Pour ce qui est des avions commerciaux, on pourrait penser que décrocher plusieurs commandes en 2016 pourrait redonner beaucoup de valeur à l’action de Bombardier. En réalité, si signer une ou deux autres grosses commandes redonnait au C Series tout le momentum dont il a besoin, il est loin d’être aussi évident que cela aura un impact proportionnel sur le titre. Car si le gouvernement fédéral fait un investissement d’un milliard de dollars lui aussi dans le C Series, Bombardier n’en serait désormais propriétaire que d’un seul tiers. Ce qui veut dire que la valeur du carnet de commandes du C Series ne compterait plus que pour le tiers dans les actifs de Bombardier. S’il est fort probable qu’à long terme, Bombardier rachète la participation des deux gouvernements, les actionnaires, eux, veulent des résultats à court terme. Cela veut probablement dire qu’une fois l’avenir du C Series réglé, Alain Bellemare devra s’occuper du CRJ Series et voir quelle est la meilleure façon d’en tirer le maximum: vendre plus d’avions ou carrément vendre la licence de construction. Je ne serais pas surpris d’apprendre qu’il a déjà complété son évaluation des deux options ou de tout autre. L’avenir du Q400 est difficile à comprendre; Bombardier vient juste d’annoncer une nouvelle version à 90 places qui sera disponible dès 2018, mais n’a toujours pas de client. Les ventes de Q400 auront été moins décevantes que celles du CRJ et du C Series en 2015. Par contre, Bombardier n’a pas réussi à s’entendre avec les employés syndiqués de Toronto afin d’en diminuer les coûts de production. Clairement, la direction de Bombardier met actuellement beaucoup d’énergie en ce moment sur ce programme d’avion afin de le rendre plus compétitif face à l’ATR. Au cours des douze prochains mois, le carnet de commandes du Q400 pourrait se regarnir de façon significative.

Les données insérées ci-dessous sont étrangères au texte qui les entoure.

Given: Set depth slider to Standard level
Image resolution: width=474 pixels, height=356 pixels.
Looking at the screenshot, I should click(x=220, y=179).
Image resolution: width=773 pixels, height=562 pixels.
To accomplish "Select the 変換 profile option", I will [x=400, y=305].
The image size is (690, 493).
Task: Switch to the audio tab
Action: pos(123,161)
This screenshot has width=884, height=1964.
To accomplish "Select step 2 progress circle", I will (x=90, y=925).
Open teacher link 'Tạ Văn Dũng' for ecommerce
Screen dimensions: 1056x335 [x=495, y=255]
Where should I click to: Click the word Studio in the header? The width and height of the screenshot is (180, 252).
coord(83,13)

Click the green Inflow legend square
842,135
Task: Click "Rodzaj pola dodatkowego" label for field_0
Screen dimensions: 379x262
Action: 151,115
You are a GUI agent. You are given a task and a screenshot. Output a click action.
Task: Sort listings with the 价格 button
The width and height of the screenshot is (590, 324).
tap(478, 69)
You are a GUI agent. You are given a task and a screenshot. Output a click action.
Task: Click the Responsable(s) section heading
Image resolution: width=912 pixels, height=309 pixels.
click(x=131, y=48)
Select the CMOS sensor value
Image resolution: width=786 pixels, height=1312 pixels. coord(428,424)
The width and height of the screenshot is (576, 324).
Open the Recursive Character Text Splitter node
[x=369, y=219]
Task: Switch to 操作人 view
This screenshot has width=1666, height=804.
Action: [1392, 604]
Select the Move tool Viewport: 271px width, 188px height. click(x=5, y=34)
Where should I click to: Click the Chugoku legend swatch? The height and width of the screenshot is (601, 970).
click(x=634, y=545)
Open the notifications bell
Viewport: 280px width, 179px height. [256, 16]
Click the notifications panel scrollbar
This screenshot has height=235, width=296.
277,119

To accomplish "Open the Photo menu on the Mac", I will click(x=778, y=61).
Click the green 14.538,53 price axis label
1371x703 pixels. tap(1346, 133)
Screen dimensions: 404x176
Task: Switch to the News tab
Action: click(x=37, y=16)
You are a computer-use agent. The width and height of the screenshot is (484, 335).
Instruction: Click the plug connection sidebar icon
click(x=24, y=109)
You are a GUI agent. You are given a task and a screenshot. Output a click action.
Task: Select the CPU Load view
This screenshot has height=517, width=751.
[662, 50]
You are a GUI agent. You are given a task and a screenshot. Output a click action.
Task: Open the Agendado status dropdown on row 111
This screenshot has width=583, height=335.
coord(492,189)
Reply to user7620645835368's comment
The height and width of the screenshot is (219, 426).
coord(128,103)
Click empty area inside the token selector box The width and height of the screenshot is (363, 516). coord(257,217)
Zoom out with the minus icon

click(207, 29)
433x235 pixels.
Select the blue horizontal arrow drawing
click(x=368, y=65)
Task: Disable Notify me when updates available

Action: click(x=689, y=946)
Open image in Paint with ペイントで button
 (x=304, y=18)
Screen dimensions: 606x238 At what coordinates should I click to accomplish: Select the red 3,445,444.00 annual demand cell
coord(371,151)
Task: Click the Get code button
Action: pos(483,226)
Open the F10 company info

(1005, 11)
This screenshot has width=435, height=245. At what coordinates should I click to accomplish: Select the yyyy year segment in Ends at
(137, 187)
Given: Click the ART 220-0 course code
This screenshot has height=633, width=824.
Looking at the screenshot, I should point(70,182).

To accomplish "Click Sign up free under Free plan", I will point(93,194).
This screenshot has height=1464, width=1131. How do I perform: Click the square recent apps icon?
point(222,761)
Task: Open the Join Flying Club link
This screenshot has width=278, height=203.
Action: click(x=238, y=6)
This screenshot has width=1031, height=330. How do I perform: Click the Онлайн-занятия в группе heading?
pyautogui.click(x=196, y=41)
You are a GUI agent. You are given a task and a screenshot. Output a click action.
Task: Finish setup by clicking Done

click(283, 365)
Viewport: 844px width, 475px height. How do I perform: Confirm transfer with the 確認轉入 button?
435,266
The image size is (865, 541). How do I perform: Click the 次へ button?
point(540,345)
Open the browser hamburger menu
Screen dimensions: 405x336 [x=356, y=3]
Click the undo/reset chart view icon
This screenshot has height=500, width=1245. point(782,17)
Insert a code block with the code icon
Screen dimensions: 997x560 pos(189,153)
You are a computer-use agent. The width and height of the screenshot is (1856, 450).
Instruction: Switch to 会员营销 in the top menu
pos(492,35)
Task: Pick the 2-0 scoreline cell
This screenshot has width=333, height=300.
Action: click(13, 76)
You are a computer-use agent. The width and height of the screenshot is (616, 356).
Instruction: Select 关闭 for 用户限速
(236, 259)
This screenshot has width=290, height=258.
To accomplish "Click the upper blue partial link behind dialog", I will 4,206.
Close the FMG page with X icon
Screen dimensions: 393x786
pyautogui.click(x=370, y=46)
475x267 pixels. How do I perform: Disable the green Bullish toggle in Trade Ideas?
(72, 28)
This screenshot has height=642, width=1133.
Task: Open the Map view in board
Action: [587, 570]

La valeur de la division des Avions d’affaires de Bombardier est actuellement dans un creux. Cela est lié au marché, qui n’arrive pas à se remettre de la récession de 2008. Vendre à ce stade ne rapporterait pas grand-chose, d’autant plus que le Global 7000 ne sera pas certifié avant la fin 2018. De toute façon, comme la reprise économique semble vouloir se concrétiser aux États-Unis, principal marché des avions d’affaires, vaut mieux attendre encore. Si l’autre option est de vendre plus d’avions à court terme, bien que cela ne soit pas impossible, ça me paraît surtout difficilement réalisable.

Reste la division Aérostructures. Comme c’est dans cette division que se sont retrouvées les activités de recherche et développement, c’est elle qui a été la plus durement touchée par les compressions annoncées en février 2015. C’est aussi dans cette division que se trouvent les activités de fabrication des composantes utilisées sur les avions de Bombardier. À l’image des autres constructeurs d’avions, Bombardier cherche à se départir de la fabrication de pièces et de sous-composantes pour se concentrer sur l’intégration et l’assemblage. Bombardier a déjà annoncé son intention de transférer une partie des activités de cette division vers d’autres pays. Il faudrait voir s’il n’y aurait pas des éléments d’actifs qui pourraient avoir de la valeur.
Voilà qui termine mon évaluation. Vos commentaires sont toujours les bienvenus, dans la mesure où le langage reste poli.